GM's decision to suspend funding came the same month the company was criticized by Congress while seeking a federal bailout. GM received $4 billion of a promised $13.4 billion on Dec. 31.

MOT's coming spring season will be the first without the GM Foundation's title sponsorship, in the name of Cadillac, since the Detroit Opera House opened in 1996.

Responding to other economic pressures, MOT general director David DiChiera already had canceled one spring production, Leoncavallo's 'I Pagliacci,' leaving only Donizetti's 'The Elixir of Love' -- a new production created jointly with the San Francisco Opera -- and Bizet's 'Carmen.'

DiChiera, who had whittled his current budget from $14 million to $12 million even before the GM Foundation bombshell, says that while the loss of GM's sponsorship will force further belt-tightening, he will not drop another opera from the spring season.

But neither does he plan to restore a third spring production in 2010.

'We did anticipate a cut in GM's support,' said DiChiera. 'I thought it might be down by 50 percent ($125,000). But the total loss means we must find new creative ways to pare costs and try to find other funding resources.

'Right now, my greatest concern is meeting the bond (mortgage) payments on the parking garage and opera house,' he said. MOT's debt on those two structures amounts to $18 million.

But DiChiera is also anxious about his stellar dance series, for which the Chrysler Foundation has long provided key funding.

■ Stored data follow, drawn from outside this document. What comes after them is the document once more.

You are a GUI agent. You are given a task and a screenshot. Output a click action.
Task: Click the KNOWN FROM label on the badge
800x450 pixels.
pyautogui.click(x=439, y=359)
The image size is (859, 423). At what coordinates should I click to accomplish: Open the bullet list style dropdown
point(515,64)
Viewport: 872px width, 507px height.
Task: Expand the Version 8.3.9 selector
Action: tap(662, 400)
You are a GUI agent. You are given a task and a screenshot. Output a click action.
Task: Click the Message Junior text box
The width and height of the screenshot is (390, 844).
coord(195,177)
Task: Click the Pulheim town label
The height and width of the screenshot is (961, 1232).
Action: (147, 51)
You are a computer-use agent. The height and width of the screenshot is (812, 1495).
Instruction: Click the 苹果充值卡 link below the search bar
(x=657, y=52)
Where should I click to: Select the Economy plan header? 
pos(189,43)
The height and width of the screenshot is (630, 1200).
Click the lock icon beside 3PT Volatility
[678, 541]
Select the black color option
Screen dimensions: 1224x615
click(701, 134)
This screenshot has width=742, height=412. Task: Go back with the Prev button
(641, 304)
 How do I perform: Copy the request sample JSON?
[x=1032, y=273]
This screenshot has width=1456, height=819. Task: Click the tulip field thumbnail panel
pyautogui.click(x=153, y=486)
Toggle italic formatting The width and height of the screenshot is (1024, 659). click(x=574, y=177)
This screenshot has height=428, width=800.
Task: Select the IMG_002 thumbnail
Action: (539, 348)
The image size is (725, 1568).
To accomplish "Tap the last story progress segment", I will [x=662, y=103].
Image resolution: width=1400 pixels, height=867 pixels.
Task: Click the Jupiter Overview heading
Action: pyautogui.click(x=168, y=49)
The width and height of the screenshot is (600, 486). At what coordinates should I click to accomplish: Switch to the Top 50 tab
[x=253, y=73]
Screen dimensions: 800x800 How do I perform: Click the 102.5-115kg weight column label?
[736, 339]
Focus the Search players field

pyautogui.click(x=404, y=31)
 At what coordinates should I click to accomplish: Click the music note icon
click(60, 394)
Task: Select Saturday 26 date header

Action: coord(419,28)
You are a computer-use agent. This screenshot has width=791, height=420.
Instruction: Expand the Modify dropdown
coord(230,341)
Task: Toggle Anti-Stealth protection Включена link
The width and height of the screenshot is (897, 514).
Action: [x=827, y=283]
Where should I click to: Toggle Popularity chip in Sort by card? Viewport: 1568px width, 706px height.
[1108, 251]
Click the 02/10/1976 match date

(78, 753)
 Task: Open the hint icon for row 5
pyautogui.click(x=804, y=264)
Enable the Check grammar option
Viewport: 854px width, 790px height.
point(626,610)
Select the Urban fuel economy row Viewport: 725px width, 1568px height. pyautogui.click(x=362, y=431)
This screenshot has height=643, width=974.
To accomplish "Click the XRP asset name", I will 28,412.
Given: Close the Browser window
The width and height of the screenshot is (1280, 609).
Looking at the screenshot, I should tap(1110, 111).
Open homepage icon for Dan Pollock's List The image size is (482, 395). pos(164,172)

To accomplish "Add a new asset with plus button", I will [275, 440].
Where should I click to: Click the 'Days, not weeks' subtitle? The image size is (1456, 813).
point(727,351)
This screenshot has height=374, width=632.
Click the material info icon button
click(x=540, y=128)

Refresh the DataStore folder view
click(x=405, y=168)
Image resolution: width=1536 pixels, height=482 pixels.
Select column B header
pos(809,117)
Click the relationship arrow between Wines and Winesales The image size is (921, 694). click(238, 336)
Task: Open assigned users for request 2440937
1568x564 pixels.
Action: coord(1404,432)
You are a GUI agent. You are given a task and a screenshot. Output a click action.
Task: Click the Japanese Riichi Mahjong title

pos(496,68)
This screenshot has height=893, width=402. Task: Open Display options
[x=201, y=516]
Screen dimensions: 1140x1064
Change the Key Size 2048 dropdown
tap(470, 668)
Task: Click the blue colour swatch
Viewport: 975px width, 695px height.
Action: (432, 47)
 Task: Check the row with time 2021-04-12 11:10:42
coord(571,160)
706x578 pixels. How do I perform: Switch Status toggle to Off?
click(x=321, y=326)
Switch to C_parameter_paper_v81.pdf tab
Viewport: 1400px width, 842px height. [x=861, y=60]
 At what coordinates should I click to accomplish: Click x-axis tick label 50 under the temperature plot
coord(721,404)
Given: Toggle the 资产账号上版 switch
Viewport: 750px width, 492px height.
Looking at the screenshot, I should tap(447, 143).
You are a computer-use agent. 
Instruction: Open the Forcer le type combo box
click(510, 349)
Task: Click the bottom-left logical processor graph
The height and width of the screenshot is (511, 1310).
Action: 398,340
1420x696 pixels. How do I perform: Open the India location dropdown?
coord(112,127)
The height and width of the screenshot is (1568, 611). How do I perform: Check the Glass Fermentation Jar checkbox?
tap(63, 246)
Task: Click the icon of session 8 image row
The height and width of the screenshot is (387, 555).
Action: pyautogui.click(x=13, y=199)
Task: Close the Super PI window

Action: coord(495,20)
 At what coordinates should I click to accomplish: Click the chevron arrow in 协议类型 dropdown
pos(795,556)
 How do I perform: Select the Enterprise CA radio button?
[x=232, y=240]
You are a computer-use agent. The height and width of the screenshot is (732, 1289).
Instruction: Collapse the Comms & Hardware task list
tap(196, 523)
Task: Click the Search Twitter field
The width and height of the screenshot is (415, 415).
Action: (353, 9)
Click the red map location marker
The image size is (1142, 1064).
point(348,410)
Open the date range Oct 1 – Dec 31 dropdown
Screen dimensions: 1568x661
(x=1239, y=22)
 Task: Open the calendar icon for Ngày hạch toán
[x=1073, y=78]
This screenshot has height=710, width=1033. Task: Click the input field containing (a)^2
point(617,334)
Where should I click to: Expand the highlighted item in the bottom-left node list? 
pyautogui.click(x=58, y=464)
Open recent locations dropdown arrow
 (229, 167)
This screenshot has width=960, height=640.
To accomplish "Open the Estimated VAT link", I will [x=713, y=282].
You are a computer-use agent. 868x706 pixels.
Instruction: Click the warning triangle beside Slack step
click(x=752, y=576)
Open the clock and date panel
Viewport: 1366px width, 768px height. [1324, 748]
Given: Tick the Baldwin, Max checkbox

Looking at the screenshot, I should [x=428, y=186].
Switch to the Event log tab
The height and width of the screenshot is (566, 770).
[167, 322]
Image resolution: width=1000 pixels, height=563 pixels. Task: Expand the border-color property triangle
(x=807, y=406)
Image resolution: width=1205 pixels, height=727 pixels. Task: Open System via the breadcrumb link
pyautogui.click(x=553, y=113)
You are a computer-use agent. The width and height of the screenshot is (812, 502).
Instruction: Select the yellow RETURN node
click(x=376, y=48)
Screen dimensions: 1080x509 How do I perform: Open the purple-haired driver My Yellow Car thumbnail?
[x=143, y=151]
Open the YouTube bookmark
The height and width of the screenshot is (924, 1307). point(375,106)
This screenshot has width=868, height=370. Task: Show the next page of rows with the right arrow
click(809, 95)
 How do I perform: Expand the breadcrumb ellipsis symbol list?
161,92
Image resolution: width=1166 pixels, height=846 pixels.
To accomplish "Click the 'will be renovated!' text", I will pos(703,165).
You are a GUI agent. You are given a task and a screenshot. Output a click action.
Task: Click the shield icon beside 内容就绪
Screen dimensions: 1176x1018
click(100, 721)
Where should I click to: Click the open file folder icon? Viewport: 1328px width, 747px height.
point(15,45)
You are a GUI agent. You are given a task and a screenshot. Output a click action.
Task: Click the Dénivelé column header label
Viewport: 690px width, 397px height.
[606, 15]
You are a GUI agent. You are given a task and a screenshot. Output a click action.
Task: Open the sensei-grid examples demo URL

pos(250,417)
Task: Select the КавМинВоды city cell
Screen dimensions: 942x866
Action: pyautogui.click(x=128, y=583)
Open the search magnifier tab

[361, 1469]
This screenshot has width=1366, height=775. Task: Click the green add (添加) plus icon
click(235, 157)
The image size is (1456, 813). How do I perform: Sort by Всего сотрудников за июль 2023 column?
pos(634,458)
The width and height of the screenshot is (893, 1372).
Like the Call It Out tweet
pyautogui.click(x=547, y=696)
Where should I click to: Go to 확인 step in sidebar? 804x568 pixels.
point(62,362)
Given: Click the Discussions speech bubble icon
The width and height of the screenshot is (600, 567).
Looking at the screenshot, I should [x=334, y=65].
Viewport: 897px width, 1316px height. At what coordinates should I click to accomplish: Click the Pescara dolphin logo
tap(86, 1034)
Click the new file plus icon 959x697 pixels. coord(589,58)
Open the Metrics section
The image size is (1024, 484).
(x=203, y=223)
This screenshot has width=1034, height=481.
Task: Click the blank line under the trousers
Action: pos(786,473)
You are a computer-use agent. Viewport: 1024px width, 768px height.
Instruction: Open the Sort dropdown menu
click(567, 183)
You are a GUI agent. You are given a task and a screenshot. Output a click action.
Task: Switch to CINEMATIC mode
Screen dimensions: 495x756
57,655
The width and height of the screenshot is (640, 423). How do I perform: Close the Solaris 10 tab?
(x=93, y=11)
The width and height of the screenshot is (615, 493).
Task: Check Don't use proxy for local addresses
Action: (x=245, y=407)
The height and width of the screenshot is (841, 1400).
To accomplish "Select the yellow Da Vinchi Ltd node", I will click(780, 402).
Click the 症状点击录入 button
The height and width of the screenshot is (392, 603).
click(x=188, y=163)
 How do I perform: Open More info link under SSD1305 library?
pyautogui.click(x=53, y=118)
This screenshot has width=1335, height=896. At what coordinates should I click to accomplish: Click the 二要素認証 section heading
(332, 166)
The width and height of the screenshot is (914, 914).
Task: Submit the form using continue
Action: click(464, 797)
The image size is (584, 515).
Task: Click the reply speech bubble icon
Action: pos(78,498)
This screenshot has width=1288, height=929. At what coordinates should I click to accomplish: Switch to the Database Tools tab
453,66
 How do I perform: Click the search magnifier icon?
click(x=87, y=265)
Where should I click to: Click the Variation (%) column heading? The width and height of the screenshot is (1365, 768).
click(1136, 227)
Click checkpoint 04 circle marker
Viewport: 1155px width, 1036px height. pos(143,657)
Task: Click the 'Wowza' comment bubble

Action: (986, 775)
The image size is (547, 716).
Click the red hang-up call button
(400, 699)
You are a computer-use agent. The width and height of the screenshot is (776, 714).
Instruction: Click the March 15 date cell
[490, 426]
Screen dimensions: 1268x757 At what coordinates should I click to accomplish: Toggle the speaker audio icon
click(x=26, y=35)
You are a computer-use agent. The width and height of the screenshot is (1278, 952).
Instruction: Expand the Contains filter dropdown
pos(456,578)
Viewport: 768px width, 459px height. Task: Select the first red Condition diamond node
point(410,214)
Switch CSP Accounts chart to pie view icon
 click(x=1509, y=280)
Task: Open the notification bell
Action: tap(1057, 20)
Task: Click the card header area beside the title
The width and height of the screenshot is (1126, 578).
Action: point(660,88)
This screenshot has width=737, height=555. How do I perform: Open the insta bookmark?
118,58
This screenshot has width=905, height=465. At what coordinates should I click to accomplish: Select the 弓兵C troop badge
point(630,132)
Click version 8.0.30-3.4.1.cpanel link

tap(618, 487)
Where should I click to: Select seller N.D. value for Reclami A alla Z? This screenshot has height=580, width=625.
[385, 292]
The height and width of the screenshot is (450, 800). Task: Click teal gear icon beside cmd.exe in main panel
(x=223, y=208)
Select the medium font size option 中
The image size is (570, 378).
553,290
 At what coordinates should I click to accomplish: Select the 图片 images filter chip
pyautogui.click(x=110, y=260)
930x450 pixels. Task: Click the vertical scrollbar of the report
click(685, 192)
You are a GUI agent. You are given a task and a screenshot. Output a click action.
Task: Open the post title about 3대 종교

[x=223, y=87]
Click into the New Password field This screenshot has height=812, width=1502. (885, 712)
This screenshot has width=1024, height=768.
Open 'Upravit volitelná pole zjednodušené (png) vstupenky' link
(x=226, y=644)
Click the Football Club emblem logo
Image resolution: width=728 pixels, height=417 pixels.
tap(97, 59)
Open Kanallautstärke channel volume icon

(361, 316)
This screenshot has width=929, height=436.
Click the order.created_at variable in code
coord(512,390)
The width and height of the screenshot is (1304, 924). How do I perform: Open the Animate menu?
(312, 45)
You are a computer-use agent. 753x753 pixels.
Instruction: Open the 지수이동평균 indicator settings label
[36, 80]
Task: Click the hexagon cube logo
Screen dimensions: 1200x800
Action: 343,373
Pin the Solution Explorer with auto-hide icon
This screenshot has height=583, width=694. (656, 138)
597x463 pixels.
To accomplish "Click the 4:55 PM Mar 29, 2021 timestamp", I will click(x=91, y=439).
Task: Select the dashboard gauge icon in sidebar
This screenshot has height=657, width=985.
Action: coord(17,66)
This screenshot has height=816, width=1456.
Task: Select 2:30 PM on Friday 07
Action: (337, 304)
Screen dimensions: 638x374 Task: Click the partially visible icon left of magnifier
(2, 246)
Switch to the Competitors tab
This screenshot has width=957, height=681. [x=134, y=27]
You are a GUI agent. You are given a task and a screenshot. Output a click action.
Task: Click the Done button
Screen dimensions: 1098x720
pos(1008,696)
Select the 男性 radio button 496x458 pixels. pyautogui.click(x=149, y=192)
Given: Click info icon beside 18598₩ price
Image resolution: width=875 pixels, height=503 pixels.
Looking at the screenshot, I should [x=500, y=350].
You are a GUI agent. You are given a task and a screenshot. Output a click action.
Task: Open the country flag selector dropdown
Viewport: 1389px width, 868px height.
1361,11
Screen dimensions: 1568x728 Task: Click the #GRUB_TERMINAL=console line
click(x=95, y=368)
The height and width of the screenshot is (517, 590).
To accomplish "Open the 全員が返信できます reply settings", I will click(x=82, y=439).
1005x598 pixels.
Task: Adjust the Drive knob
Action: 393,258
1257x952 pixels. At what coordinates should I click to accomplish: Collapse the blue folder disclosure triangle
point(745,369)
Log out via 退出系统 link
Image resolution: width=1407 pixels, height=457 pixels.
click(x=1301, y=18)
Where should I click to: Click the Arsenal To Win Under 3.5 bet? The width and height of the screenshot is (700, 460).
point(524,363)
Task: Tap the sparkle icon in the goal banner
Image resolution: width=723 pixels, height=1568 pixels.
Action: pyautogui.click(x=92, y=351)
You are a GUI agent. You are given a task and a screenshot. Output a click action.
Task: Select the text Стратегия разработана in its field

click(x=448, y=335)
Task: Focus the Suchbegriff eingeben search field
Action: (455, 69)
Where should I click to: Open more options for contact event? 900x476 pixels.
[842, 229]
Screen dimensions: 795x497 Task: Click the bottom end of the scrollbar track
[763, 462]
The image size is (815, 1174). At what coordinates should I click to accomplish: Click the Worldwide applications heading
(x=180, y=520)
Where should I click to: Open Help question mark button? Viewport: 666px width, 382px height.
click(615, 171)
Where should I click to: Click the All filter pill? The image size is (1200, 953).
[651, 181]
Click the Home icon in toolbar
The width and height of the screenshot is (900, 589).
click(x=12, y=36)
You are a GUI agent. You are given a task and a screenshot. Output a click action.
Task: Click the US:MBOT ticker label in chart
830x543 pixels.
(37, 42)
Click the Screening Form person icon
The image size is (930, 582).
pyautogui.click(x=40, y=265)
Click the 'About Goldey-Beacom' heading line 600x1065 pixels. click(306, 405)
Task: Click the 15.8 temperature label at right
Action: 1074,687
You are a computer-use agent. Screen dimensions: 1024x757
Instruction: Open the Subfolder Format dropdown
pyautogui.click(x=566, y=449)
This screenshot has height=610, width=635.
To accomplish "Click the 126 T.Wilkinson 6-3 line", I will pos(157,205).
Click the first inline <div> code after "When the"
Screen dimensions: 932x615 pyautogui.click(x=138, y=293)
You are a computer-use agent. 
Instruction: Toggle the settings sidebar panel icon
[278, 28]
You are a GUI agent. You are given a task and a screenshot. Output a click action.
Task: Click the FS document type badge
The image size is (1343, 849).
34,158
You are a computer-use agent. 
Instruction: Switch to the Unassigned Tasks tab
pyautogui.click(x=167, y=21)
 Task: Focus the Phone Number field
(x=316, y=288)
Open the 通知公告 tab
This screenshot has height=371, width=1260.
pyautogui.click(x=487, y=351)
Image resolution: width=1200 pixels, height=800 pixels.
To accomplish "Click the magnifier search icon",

Mary Beth Halperin, spokeswoman for Chrysler LLC, said the company is still mulling the level of philanthropic commitments it can make this year.

'Support for arts organizations in Detroit continues to be very important for Chrysler,' said Halperin.

The DSO's $100,000 loss of GM support is proportionally less severe against its $31 million budget. DSO spokeswoman Elizabeth Twork said that, like MOT, the orchestra had already been scurrying to find other sources of contributed income, especially among individual donors.

But Music Hall President Vince Paul said he was stunned by the disappearance of $350,000, or nearly 6 percent of his $6 million budget.

'We've tried to stay out ahead of this by finding other resources,' said Paul, 'but the loss of corporate support hurts. DTE, which had been there for years, is suddenly gone. And now GM ... that's our dance series.'

Of the GM Foundation's annual contribution to the Music Hall, $100,000 helps to pay for Paul's series of ethnic and modernist dance presentations.

Sounding like a trouper, Paul vowed that the shows would go on. 'GM was our flagship,' he said, 'but we've come up with a lot of new individual gifting to replace some of the old corporate slam dunks.'

Kate Storey, spokeswoman for The Henry Ford, said all outstanding pledges from the GM Foundation and Chrysler Corp. have been paid up.

Pam Marcil, spokeswoman for the Detroit Institute of Arts, declined to comment, citing a policy of never discussing charitable contributions.

The Charles H. Wright Museum of African American History is waiting for $100,000 from a pledge by GM for general operating expenses, due this month, and another $100,000 from Chrysler due later this year.

'We've not heard that we're not getting our money,' said museum President and CEO Juanita Moore, 'so I'm praying we lucked out. But I haven't called them, to be frank, because I don't want to hear 'no.''

Representatives from the Ford Motor Co. Fund, however, have assured her that their funding for the year is secure. Ford annually underwrites the museum's Ford Freedom Awards to the tune of about $250,000. Additionally, Ford is bringing the exhibition 'Freedom Sisters' to the museum, though that's an entirely Ford-financed traveling show, so it involves no specific grants to the Wright museum.